While it’s laudable to see a bolstering of the full-service spectrum of hospitality, this move lacks strategic substance because it fails to address the two key considerations of most hotel purchases – location and price. Instead, we are going to witness a depletion of hotels in mid-tiers with luxury properties thriving on emotional drivers and true branding while all others slowly shift towards a no-frills model.
The airlines faced a similar situation several decades ago. For those old enough to remember, mainstream airlines were rocked by upstart no-frills carriers such as Southwest Airlines that found an underserviced niche. By eliminating food services, built-in checked baggage charges and guaranteed seating assignments as well as through narrowing seat pitch and reducing legroom, these novel-at-the-time discount airlines were able to pass considerable savings on to their customers.
The focus was on conveying the lowest possible price to consumers at the start of the sales process with everything nonessential tacked on extra in an a la carte fashion.
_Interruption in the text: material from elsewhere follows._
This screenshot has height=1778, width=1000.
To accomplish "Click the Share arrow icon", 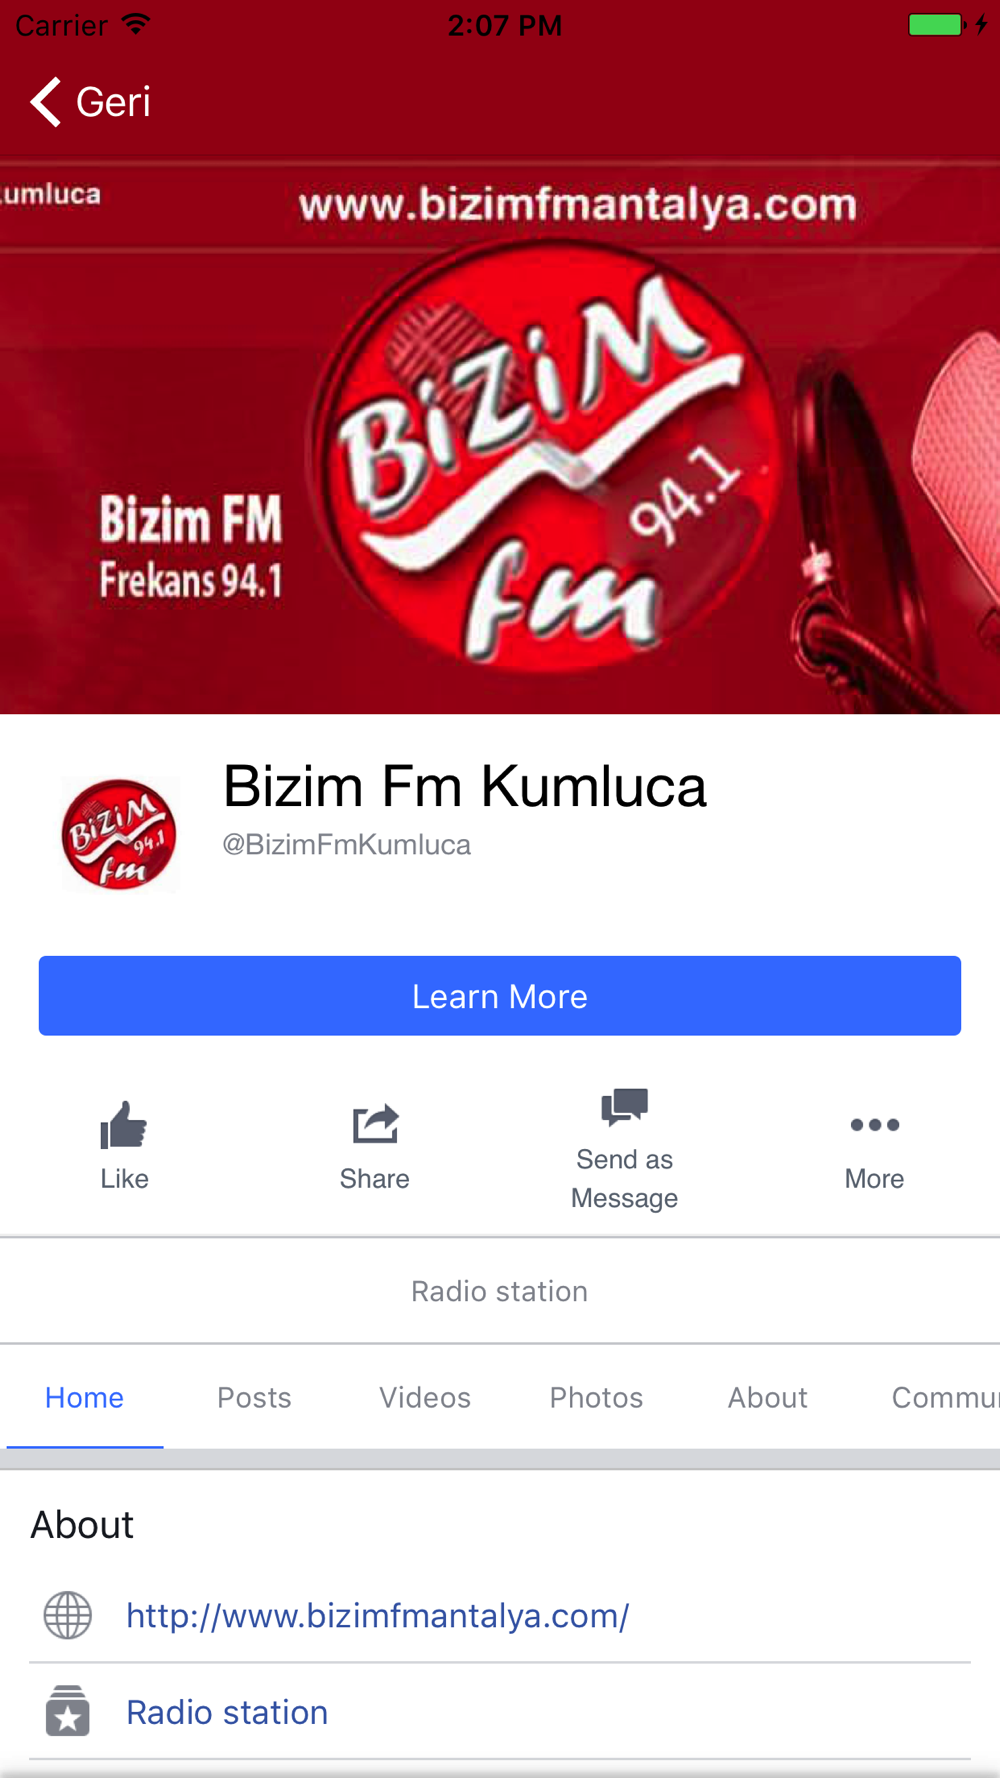I will click(375, 1124).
The model was an astonishing success as there was clearly a market for passengers who simply wanted to get from A to B in as a hassle-free a manner as possible. For many cases, coach travelers were more than prepared to put up with a non-negligible level of discomfort for substantial cost savings.
Thus, the airline industry bifurcated: first class with exorbitantly high prices and almost no discounts, and economy class where price was a yield affair. It was no-frills even before the verbiage of ‘no frills’ existed. (For reference, the trending category name is ‘low cost carrier’.)